In This Months Business Monthly

My column this month is actually an expansion of a blog post I wrote last month about standing in the line at the Ellicott City post office. In the blog post I wrote about a casual encounter I had while waiting in line. In the column I explored the unique dynamics of public places like post offices and what they teach us about the place we live. Public places by nature are very egalitarian. There is no social or economic rank. We are all one, standing in line together.

This, I believe, is a very good thing. In public places we get exposed to the true mosaic of our community. You get to see just a wide cross section of the people who live amongst us, young and old, white collar, blue collar, native and foreign born.
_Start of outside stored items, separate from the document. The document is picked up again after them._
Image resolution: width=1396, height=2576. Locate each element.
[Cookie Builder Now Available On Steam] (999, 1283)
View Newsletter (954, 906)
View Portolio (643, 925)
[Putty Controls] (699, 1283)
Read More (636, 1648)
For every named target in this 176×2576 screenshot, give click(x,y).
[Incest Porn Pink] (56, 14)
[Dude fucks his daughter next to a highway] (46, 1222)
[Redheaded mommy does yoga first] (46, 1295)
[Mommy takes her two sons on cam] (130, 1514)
There aren’t many places where this kind of interaction occurs.

With the trend towards providing more public services online and the decline of snail mail there is a distinct possibility that the post office as we now know it could disappear and along with it the opportunity to experience the richness of the place we live. That would be regrettable.
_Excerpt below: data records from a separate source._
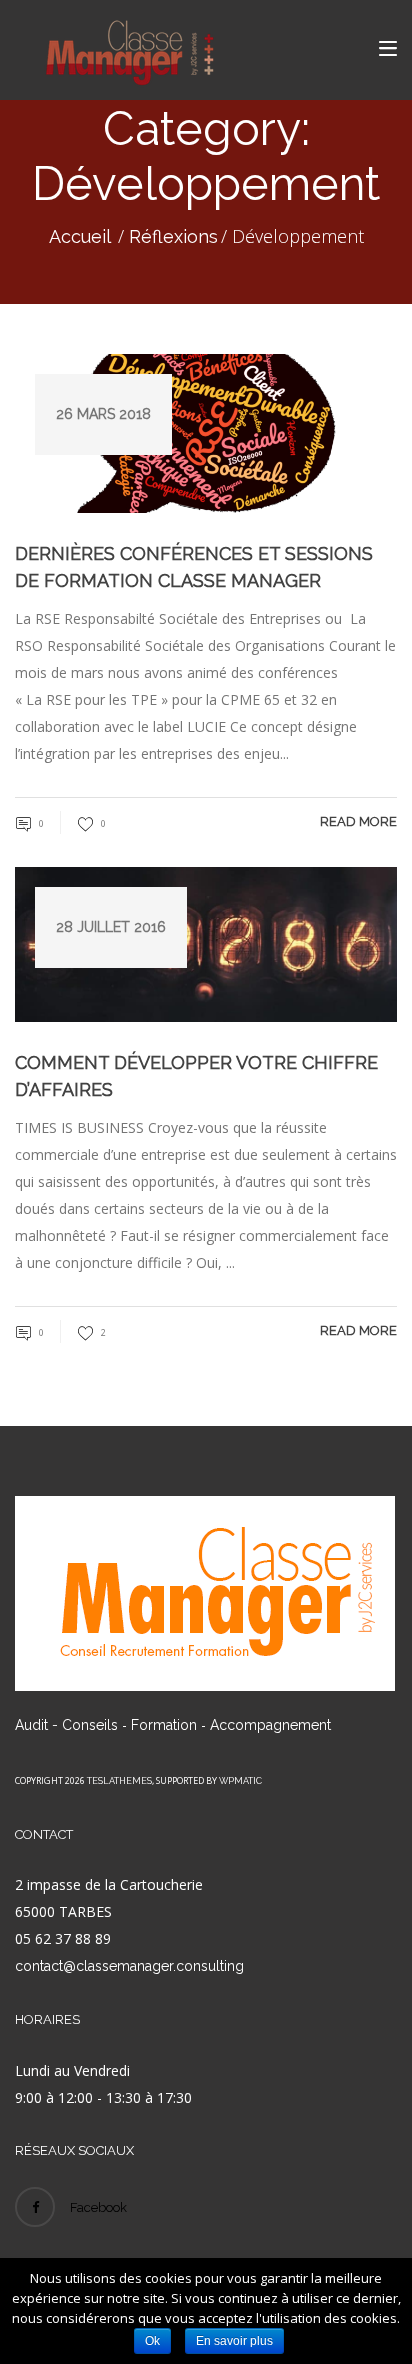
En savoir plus (234, 2341)
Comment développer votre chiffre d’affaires (196, 1076)
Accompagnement (270, 1725)
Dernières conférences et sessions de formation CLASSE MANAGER (194, 567)
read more (358, 821)
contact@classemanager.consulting (129, 1966)
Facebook (98, 2207)
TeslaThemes (119, 1781)
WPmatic (240, 1781)
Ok (152, 2341)
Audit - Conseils (66, 1725)
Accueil (80, 236)
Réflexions (173, 236)
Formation (164, 1725)
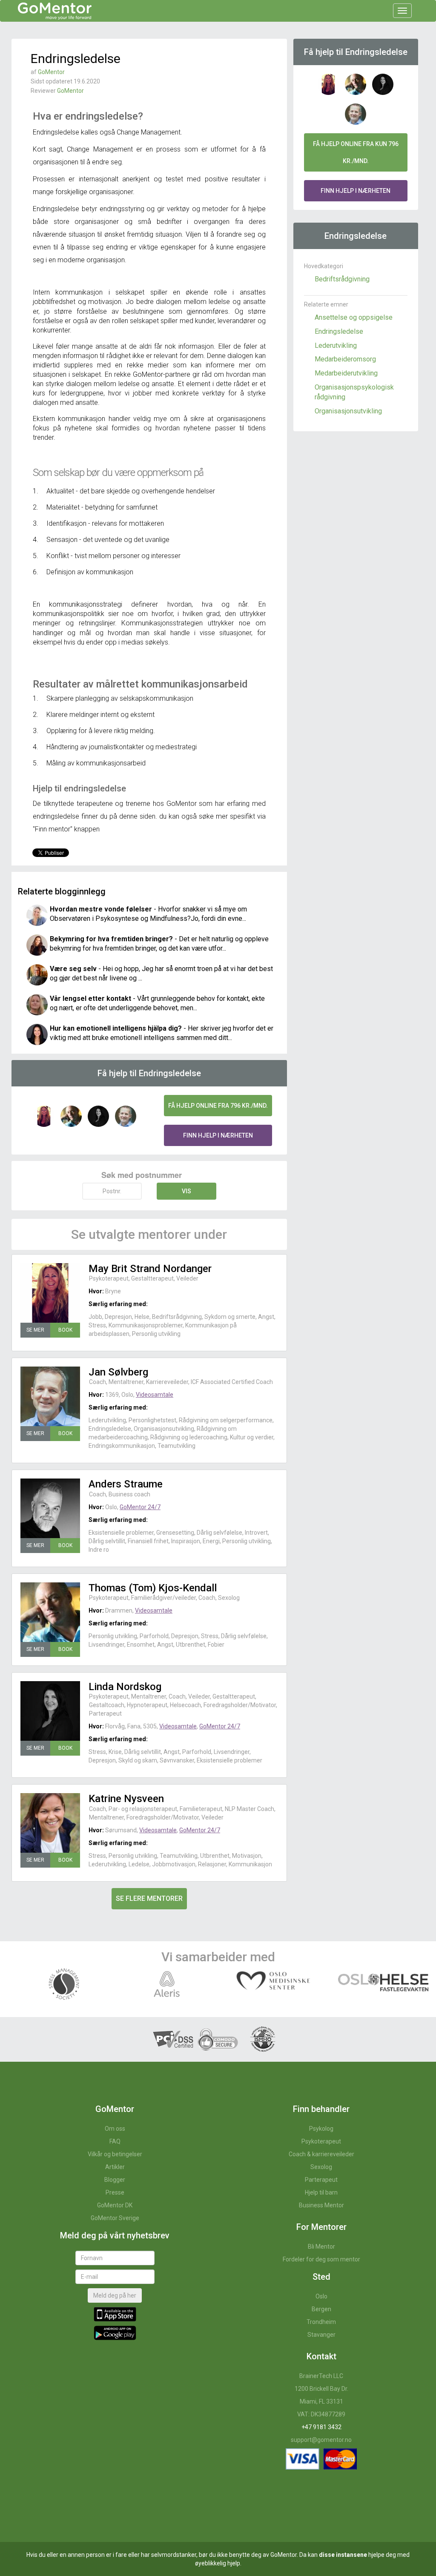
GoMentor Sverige (115, 2218)
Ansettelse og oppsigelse (354, 317)
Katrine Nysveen (126, 1799)
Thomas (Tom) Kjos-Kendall (153, 1588)
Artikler (115, 2166)
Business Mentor (321, 2205)
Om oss (115, 2128)
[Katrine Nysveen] (50, 1823)
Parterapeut (321, 2179)
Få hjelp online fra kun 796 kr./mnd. (356, 152)
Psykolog (321, 2128)
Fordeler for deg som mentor (321, 2259)
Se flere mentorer (149, 1898)
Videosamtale (154, 1394)
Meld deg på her (114, 2295)
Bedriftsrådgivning (342, 279)
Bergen (321, 2309)
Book (65, 1330)
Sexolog (321, 2166)
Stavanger (321, 2334)
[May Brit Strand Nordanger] (50, 1293)
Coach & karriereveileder (321, 2154)
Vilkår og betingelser (115, 2154)
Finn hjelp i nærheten (218, 1135)
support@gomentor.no (321, 2439)
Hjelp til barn (321, 2192)
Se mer (35, 1330)
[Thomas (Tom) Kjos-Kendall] (50, 1612)
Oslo (321, 2296)
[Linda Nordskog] (50, 1711)
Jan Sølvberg (118, 1372)
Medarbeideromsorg (345, 359)
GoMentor (51, 72)
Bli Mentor (321, 2246)
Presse (115, 2192)
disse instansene (343, 2554)
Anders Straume (126, 1484)
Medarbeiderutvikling (346, 373)
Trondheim (321, 2321)
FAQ (114, 2141)
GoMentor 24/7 (140, 1507)
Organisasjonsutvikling (348, 411)
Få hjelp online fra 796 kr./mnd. (218, 1105)
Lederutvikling (336, 345)
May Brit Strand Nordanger (150, 1269)
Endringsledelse (339, 331)
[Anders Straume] (50, 1508)
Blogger (114, 2179)
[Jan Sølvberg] (50, 1396)
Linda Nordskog (125, 1687)
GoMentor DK (114, 2205)
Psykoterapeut (321, 2141)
You can read this month’s column here.


Bob O said...

Nice piece, pretty insightful and leaves the reader with some faith in humanity and the USPS.

I wrote an article about the DMV once while I occupied one of their uncomfortable metal chairs waiting for my number to come up on the big board. The basic thesis was that the DMV is the new Ellis Island. In the 90 minutes or so I spent there I spoke several dialects of English, Mandarin Chinese, Vietnamese and Spanish, trying to converse with others, also waiting for their number to come up, around me. Fun stuff. (The DMV has gotten much better at moving people along, BTW IMHO.)

Yep, public spaces, the great mixing bowl of our democracy. I have to admit, last time I had to do something with the DMV I did it online in a few minutes and didn't have to bother with anyone. Food for thought.

(WARNING: If you get an iPhone or a Droid, you will quickly find out that you can use these enforced waits to update your Facebook page or blog. I'm just sayin'.....)

Anonymous said...

I guess the point of your Business Monthly article is that commercial real estate is slow. I doubt that you would have been so patient if it were preventing you from putting together a 100,000 sq ft deal. Are I reading too much into it?
I am very patient and have waited in many lines myself. I have met some nice people in them as well. I have also smelled and seen some pretty terrible sights and smells. I love democracy but let's be realistic. The DMV and Post office lines are filled with the good, the bad and the ugly. If you enjoy the experience, you should visit the Walmart in Dundalk. You will be delighted with the mixture of Americans of every economic, social, racial, religious and cultural mixture on the face of the earth.
I'm a compassionate guy who loves and wishes well for his fellow man and woman but I do love the internet to avoid lines.